──────── Provided information

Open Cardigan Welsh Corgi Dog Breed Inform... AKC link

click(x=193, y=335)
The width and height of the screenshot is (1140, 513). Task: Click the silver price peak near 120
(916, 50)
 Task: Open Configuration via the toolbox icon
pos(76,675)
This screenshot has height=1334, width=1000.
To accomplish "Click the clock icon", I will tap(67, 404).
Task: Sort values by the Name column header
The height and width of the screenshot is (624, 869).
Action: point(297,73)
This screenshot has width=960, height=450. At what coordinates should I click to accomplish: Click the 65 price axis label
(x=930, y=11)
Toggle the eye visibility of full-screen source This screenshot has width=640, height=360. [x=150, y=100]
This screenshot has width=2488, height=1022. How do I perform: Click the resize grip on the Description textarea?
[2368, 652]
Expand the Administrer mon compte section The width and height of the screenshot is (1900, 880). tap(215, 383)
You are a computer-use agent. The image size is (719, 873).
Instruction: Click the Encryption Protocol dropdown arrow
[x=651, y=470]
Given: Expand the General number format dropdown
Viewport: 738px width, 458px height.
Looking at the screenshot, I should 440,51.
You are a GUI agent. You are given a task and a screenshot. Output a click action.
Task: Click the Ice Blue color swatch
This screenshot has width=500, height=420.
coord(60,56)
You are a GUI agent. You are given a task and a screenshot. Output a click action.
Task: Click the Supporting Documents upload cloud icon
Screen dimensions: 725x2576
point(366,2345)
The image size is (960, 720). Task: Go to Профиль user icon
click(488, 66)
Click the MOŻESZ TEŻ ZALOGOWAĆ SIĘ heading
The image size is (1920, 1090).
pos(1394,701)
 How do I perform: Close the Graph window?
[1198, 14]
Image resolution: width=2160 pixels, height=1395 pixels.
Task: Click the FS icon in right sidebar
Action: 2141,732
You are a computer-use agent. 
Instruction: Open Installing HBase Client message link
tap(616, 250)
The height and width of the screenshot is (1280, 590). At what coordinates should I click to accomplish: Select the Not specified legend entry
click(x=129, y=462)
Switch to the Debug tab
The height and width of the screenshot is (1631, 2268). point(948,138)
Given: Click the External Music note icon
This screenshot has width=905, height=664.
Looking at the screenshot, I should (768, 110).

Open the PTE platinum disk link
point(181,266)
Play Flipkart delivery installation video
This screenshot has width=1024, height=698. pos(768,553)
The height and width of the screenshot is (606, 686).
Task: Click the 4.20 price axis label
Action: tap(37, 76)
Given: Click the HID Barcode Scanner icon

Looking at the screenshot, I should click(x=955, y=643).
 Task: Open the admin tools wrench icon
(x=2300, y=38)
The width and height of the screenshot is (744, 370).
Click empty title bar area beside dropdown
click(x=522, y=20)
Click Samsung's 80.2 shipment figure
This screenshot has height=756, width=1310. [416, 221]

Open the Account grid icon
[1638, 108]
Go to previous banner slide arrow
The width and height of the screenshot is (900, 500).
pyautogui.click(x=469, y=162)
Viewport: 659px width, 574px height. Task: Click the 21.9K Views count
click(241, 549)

────────────────

Work instructions
Return every line above that contains the string "price", matching case exactly.

Result for this task
The width and height of the screenshot is (1140, 513). Task: Click the silver price peak near 120
This screenshot has width=960, height=450. At what coordinates should I click to accomplish: Click the 65 price axis label
Task: Click the 4.20 price axis label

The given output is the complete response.